​Grand Round: The direct and indirect effect of pneumococcal vaccines in decreasing invasive disease and carriage in the paediatric population of Pakistan

​Epidemiologist Dr Imran Nisar was one of the researchers who have been instrumental in studying the pneumococcal vaccine in Pakistan. This talk was recorded from his Grand Round delivered on February 14, 2024 at the Department of Paediatrics & Child Health at AKU, Karachi.

Pneumococcal can cause both invasive and non-invasive disease. It is covered by different vaccine formulations across the globe and there can be remarkable geographic variation in coverage.

PCV 10 covers more than 70% of the invasive pneumococcal disease globally. Some countries have PCV 10 and others PCV 13.

Timeline of select published work by AKU faculty​

2009: Surveillance of Pneumococcal Meningitis among Children in Sindh, Southern Pakistan​​

2014: Pneumococcal Serotypes and Serogroups Causing Invasive Disease in Pakistan, 2005–2013​

2018: Nasopharyngeal carriage of Streptococcus pneumoniae in children under 5 years of age before introduction of pneumococcal vaccine (PCV10) in urban and rural districts in Pakistan​

2019: Effectiveness of 10-valent pneumococcal conjugate vaccine against vaccine-type invasive pneumococcal disease in Pakistan​​

Introduction of a vaccine

Before you introduce a vaccine, you have to make sure that it works in your population. Trials are held with the assumption that the ​incidence of the disease will go down in vaccinated people. This helps evaluate a vaccine's impact.

You need to set up a surveillance system to see the number of cases go down. 

We set up a surveillance system across 18 hospitals in Sindh, southern Pakistan (from 2007-08). There were 2,690 children with suspected meningitis who were enrolled.

We had out of close to 2,600 CSF samples, 412 were purulent. Majority of them, close to 60% were haemophilus influenzae Type B followed by streptococcus, and a small percentage of Neisseria.


​Pakistan was the first country in South Asia to introduce the Hib vaccine in its EPI.

Some of the follow-up work was done to then serotype these pneumococcal isolates which were causing the invasive disease. These are pneumococcal serotyping which was done on 111 IPD isolates. Two-thirds of them, or 65%, are covered by the 10 valence vaccine and an additional 2% is covered by the PCV 13, which have three other serotypes 3, 6a and 19a. ​​The remaining 33% are the non-vaccine zero types. 
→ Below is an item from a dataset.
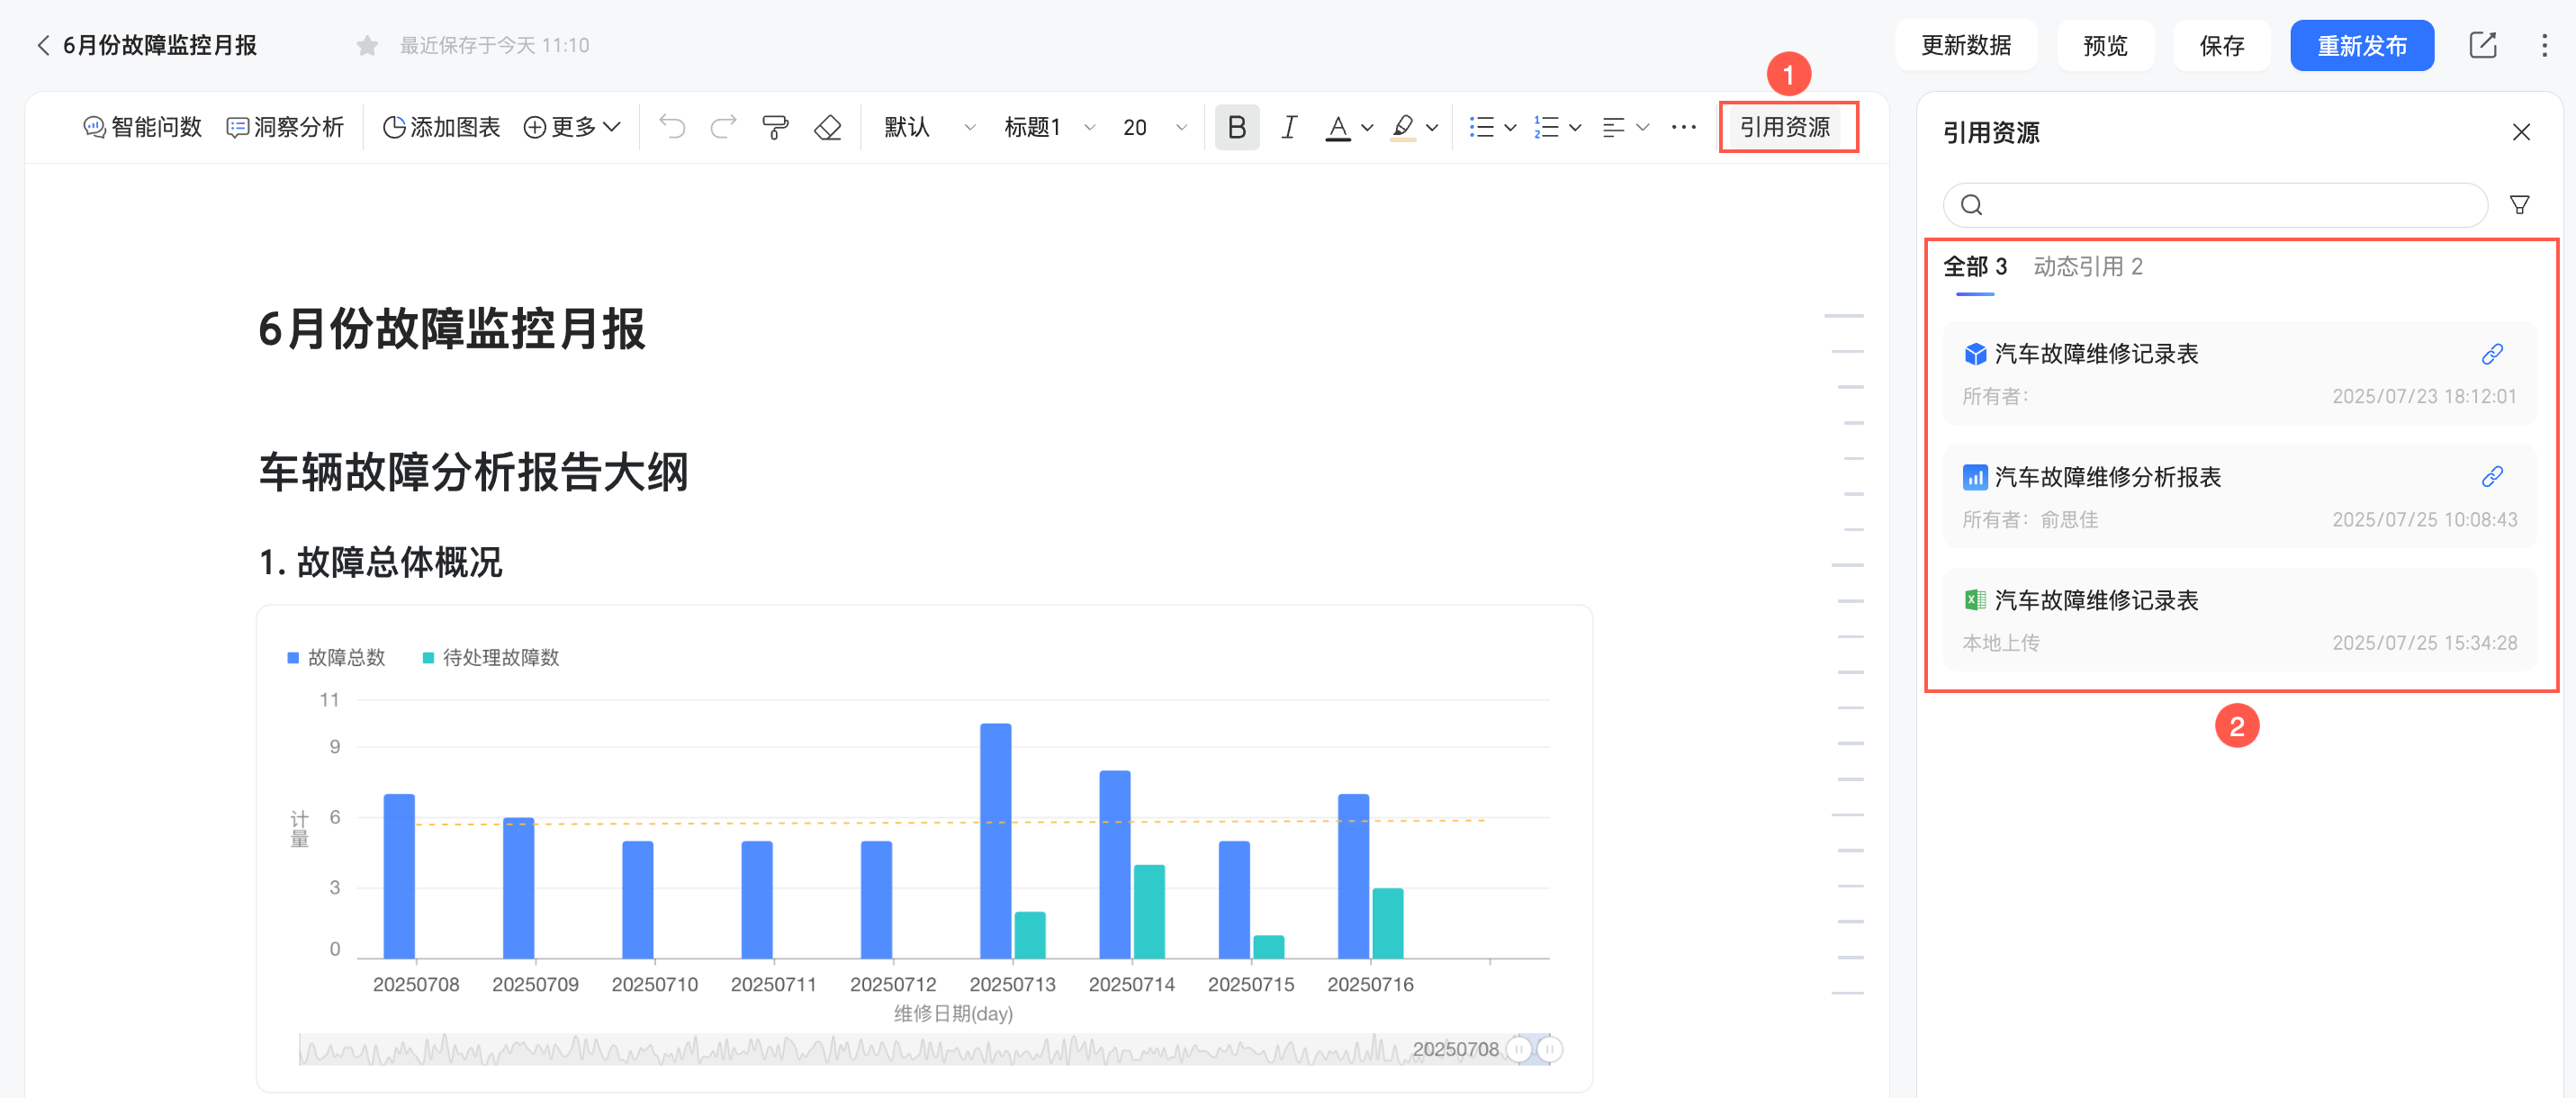The width and height of the screenshot is (2576, 1098).
Task: Select the 全部 tab
Action: click(x=1974, y=267)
On top of that we did a carriage survey. The first big finding from that was that if you swab infants or children under the two years of age and test them for Pneumococcus, 80% of them are carrying Pneumococcus in their nasopharynx. In the general population it comes down to 40-50% in adults. But it's very, very high in our population as compared to a lot of western population. For example, in the paediatric population in US it's 4% to 5% of nasopharyngeal carriage. 

We serotyped them to see that how much coverage is there of different vaccine formulations: ​33% were covered by PCV10 and additional close to 20% were covered by PCV13 and the remaining almost 50% were non-vaccine serotypes.

​​Pakistan introduced the 10 valent pneumococcal vaccine in its EPI in 2012 and it's given 6, 10, 14 weeks. We switched in 2021 to PCV 13.

​​In the beginning of 2004, in the first year of the study vaccine coverage was 41%. By the time we finished the study, the vaccine coverage had risen up to, for the three doses of pneumococcal vaccines, to nearly 70%. 

​​​We compare with age appropriate vaccination versus unvaccinated. Again you see 6A, 19A are the highest number of isolates present. The remaining are the non-vaccine serotypes.

The PCV10 carriage declined from 19.9% in the beginning to 13.2% towards the end of the study. ​

We saw a 34% reduction in vaccine type carriage in the vaccinated group compared to the unvaccinated group in the post-introduction phase. 

​We saw a high overall pneumococcal carriage in the study population. Three doses were 40% effective. PCV13-specific serotypes and 60A and 19A contributed to significant burden of carriage and there was an increase in the prevalence of 19A in the post-introduction phase.

​This transcript has been shortened and edited.